No Rio de Janeiro, o ato reuniu movimentos feministas e organizações da sociedade civil na orla de Copacabana, na Zona Sul, perto de onde uma adolescente de 17 anos foi vítima de estupro coletivo semanas antes.
Em Porto Alegre, no Centro, uma performance teatral exibiu sapatos manchados de vermelho, em referência ao sangue, enquanto eram gritados os nomes de 20 mulheres assassinadas no Rio Grande do Sul em 2026.
Em São Paulo, a mobilização ocorreu na avenida Paulista, mesmo sob chuva forte na região.
Mundo
No Chile, em Santiago, manifestantes ocuparam a principal avenida da capital sob o lema “Nem um passo para trás, cem passos para frente”. A marcha, organizada por movimentos como a Coordenação Feminista 8M, defendeu direitos das mulheres, moradia, saúde, trabalho decente e o fim da violência. O ato também ocorreu em meio à preocupação com a chegada de um governo mais conservador e com a ascensão da extrema direita após a vitória de José Antonio Kast.
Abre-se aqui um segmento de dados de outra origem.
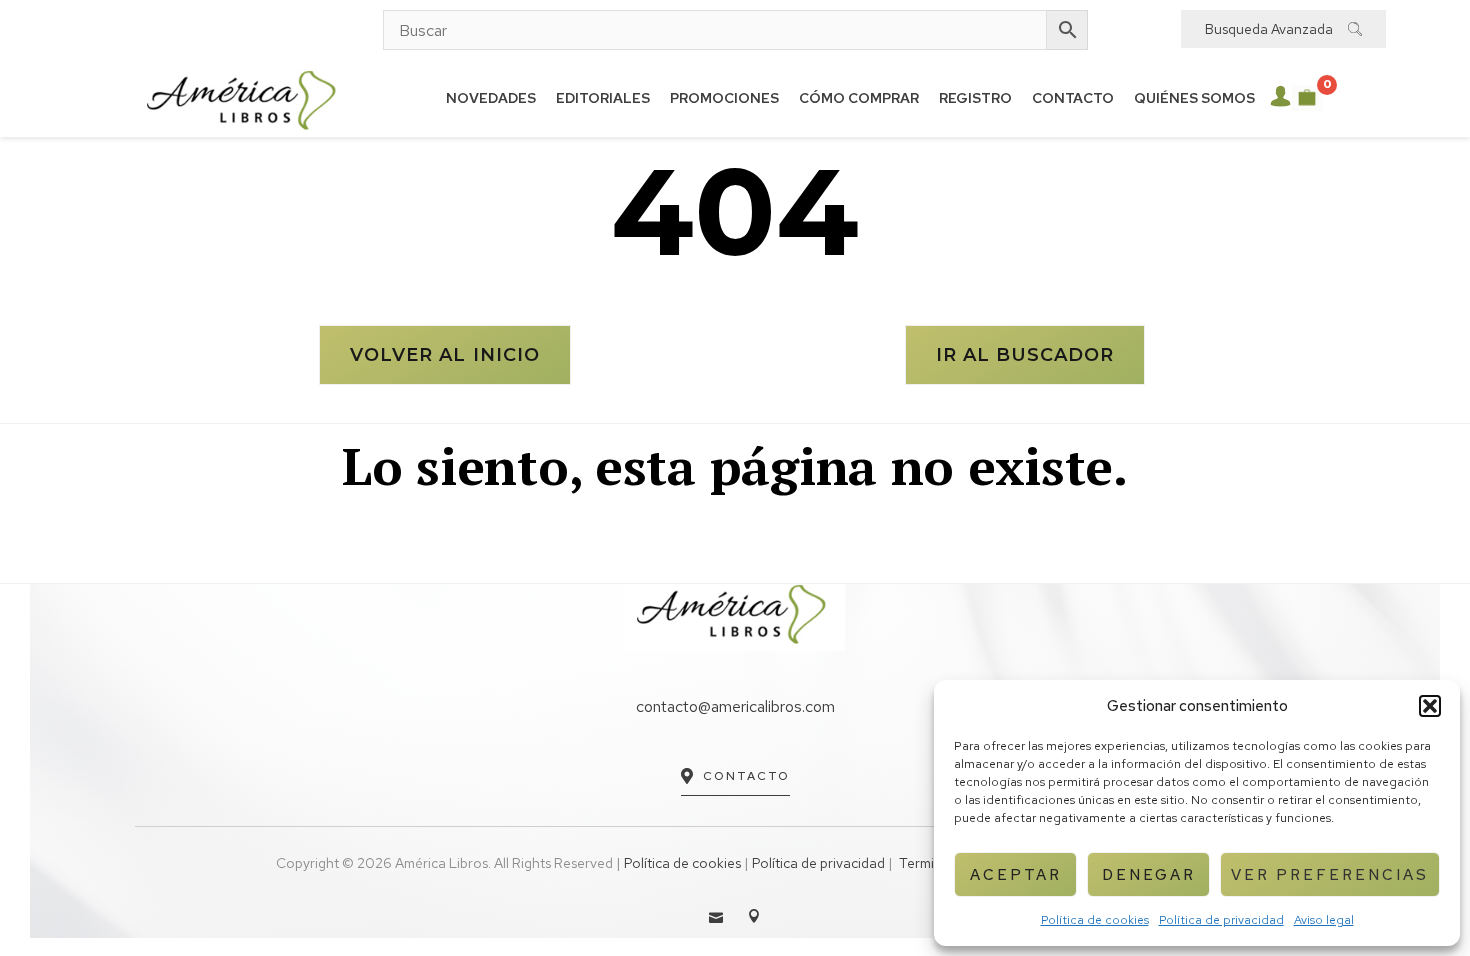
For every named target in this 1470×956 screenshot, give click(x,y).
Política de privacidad (1221, 920)
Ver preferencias (1330, 875)
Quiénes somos (1194, 98)
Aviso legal (1324, 920)
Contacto (1073, 98)
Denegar (1149, 875)
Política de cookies (1095, 920)
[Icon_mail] (716, 916)
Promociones (724, 98)
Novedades (491, 98)
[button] (1430, 706)
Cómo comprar (859, 98)
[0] (1307, 98)
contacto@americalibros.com (735, 706)
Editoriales (603, 98)
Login (1281, 96)
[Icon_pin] (754, 916)
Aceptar (1016, 875)
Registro (975, 98)
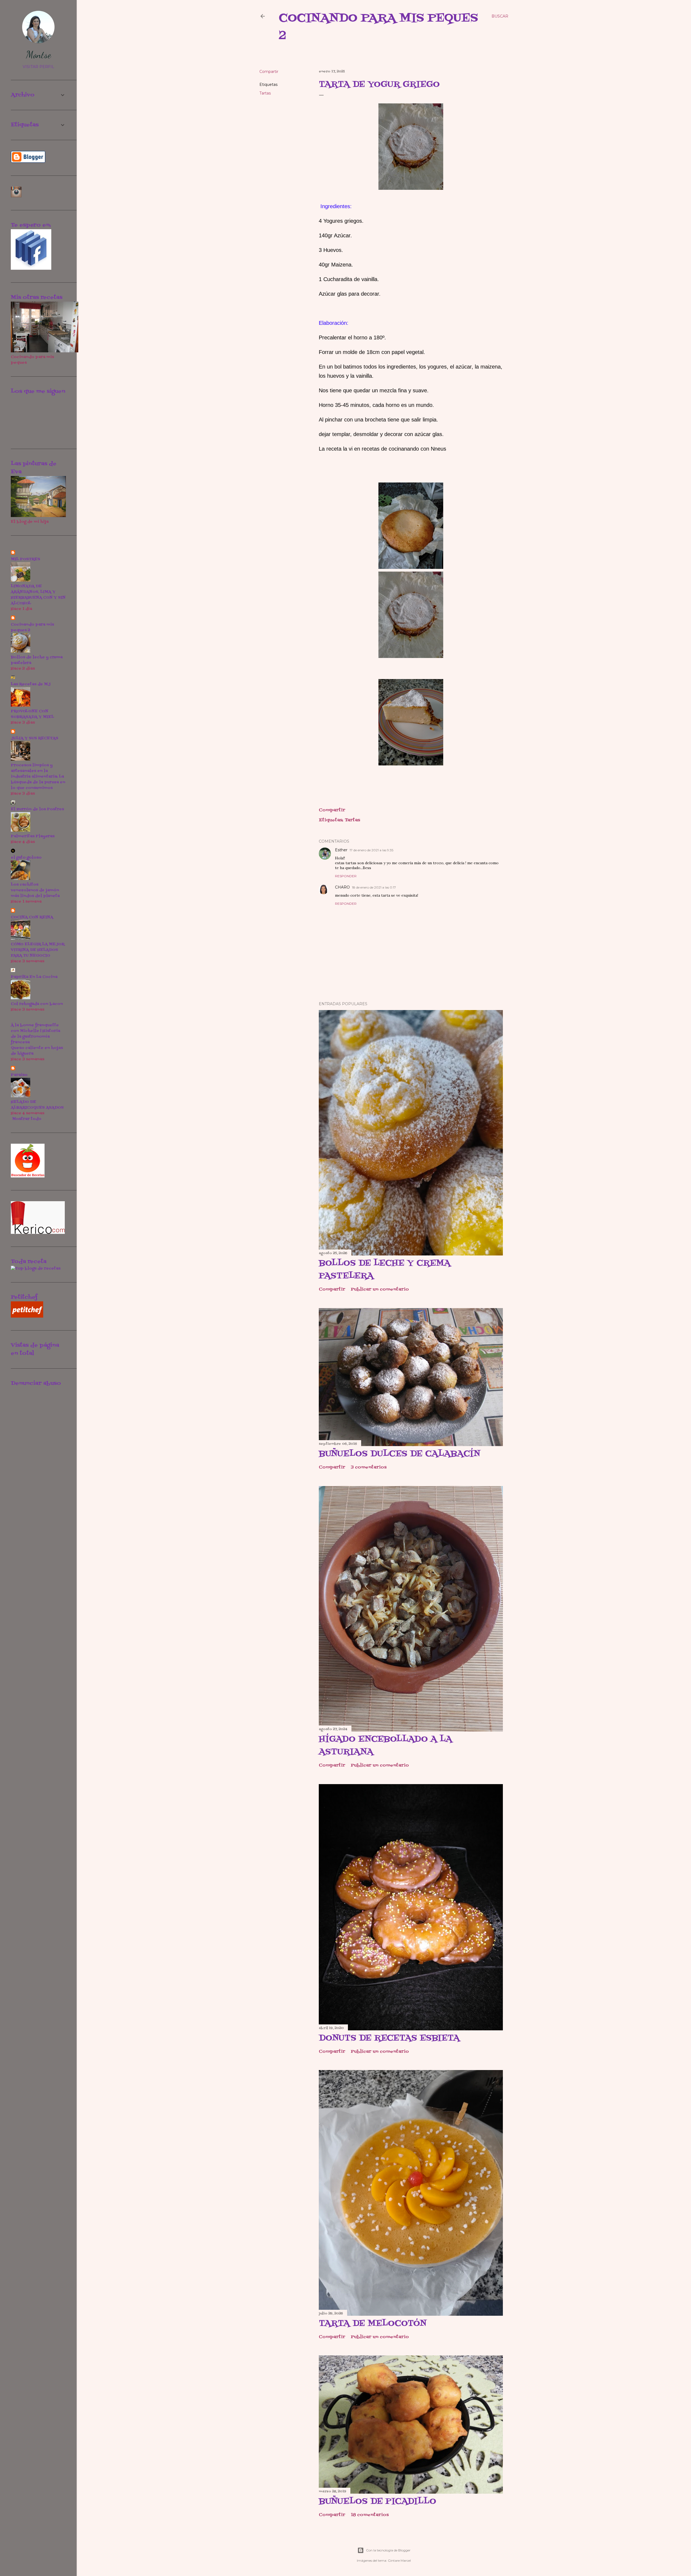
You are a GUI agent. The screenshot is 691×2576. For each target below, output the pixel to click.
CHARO (342, 887)
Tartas (265, 93)
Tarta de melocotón (372, 2323)
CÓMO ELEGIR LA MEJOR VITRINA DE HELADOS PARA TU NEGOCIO (38, 949)
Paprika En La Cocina (34, 977)
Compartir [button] (268, 71)
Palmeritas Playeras (33, 836)
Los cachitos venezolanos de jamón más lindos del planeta (35, 890)
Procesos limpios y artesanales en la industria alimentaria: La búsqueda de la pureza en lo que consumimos (38, 776)
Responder (346, 876)
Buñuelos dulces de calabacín (399, 1454)
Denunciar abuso (36, 1383)
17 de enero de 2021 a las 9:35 (371, 850)
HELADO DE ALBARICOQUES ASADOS (37, 1104)
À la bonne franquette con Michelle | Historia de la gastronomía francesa (35, 1033)
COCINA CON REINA (32, 917)
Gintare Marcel (399, 2560)
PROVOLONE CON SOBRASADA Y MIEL (32, 714)
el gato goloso (26, 857)
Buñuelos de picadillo (377, 2501)
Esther (341, 850)
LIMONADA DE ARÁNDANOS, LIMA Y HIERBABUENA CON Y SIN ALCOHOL (38, 594)
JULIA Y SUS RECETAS (34, 738)
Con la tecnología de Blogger (388, 2550)
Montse (38, 54)
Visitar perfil (38, 66)
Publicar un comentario (380, 1289)
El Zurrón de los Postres (37, 809)
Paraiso (19, 1075)
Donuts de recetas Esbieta (389, 2038)
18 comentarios (370, 2515)
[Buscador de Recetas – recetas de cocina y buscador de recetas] (28, 1176)
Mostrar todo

Em Atenas, na Grécia, milhares de mulheres e apoiadores marcharam pelo centro da cidade com faixas contra a guerra e em defesa da igualdade de gênero. Grupos feministas, sindicatos e estudantes pediram o fim dos conflitos e acesso seguro e legal ao aborto, em críticas à guerra como expressão extrema do patriarcado.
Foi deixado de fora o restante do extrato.